Getting Started with healthyR

A Quick Introduction

Steven P. Sanderson II, MPH

2023-03-31

healthyR: A toolkit for hospital data

Libaray Load

First things first, lets load in the library:

library(healthyR)
library(healthyR.data)
library(timetk)
library(dplyr)
library(purrr)

Generate Sample Data

First we are going to take a look at some time series plotting functions. These are fairly straight forward and therefore should seem intuitive. We are going to generate some random numbers to simulate different daily average length of stay data.
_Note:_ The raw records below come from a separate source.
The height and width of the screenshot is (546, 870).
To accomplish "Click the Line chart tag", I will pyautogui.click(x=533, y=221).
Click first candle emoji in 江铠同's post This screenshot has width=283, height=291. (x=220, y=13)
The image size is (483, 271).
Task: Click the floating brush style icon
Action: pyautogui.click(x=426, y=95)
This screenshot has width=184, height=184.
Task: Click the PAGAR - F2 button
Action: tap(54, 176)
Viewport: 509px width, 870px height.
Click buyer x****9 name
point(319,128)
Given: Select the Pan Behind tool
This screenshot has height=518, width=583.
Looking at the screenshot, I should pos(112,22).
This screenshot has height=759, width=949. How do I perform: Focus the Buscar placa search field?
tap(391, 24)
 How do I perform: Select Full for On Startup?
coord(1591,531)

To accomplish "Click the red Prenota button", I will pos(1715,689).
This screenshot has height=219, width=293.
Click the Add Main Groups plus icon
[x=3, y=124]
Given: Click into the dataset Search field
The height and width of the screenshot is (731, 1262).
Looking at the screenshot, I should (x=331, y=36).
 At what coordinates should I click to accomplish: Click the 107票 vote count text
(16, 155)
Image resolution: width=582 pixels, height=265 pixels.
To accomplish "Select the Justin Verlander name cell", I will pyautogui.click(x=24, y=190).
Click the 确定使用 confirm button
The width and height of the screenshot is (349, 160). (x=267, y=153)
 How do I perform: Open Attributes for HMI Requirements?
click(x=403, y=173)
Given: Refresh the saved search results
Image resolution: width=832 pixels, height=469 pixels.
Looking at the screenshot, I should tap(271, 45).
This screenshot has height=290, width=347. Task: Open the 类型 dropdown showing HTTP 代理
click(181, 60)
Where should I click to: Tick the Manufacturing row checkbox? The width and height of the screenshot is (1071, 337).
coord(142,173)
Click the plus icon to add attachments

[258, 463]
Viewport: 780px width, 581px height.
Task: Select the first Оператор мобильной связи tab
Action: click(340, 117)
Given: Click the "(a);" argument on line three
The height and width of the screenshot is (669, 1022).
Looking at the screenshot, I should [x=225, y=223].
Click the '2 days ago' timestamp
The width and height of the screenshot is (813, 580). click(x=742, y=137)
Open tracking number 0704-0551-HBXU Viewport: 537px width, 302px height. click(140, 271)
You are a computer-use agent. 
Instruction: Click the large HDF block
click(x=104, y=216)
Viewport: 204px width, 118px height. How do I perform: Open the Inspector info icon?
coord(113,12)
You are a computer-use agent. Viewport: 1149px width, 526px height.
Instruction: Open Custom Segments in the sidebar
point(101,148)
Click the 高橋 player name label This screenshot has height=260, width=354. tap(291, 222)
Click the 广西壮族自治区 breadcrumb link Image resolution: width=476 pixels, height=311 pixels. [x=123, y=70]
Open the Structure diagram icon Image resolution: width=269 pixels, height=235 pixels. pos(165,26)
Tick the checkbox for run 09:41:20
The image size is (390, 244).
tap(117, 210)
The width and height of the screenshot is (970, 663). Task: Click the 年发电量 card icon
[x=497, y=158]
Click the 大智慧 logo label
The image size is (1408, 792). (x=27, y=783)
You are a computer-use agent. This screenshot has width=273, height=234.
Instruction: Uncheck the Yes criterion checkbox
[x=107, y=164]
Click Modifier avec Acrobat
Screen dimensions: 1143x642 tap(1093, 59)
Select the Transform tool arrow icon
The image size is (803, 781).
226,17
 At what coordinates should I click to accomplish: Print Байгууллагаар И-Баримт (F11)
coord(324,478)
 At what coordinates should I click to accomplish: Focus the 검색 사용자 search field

We will set a seed for reproducibility.

# Get Length of Stay Data
data_tbl <- healthyR_data

df_tbl <- data_tbl %>%
  filter(ip_op_flag == "I") %>%
  select(visit_end_date_time, length_of_stay) %>%
  summarise_by_time(
    .date_var = visit_end_date_time
    , .by     = "day"
    , visits  = mean(length_of_stay, na.rm = TRUE)
  ) %>%
  filter_by_time(
    .date_var     = visit_end_date_time
    , .start_date = "2012"
    , .end_date   = "2019"
  ) %>%
  set_names("Date","Values")

Plot the Time Series

Now that we have our data lets see how easy it is to generate an ALOS chart:

ts_alos_plt(
  .data = df_tbl
  , .date_col = Date
  , .value_col = Values
  , .by = "month"
  , .interactive = FALSE
)

And with the .interactive option set to TRUE:

ts_alos_plt(
  .data = df_tbl
  , .date_col = Date
  , .value_col = Values
  , .by = "month"
  , .interactive = TRUE
)

As we can see, this function has the ability to return either a static plot or and interactive plot. Under the hood it is using the timetk::plot_time_series function. You can find out more on the the timetk function here.

That is the end of this first and very quick tutorial on the ts_alos_plt function.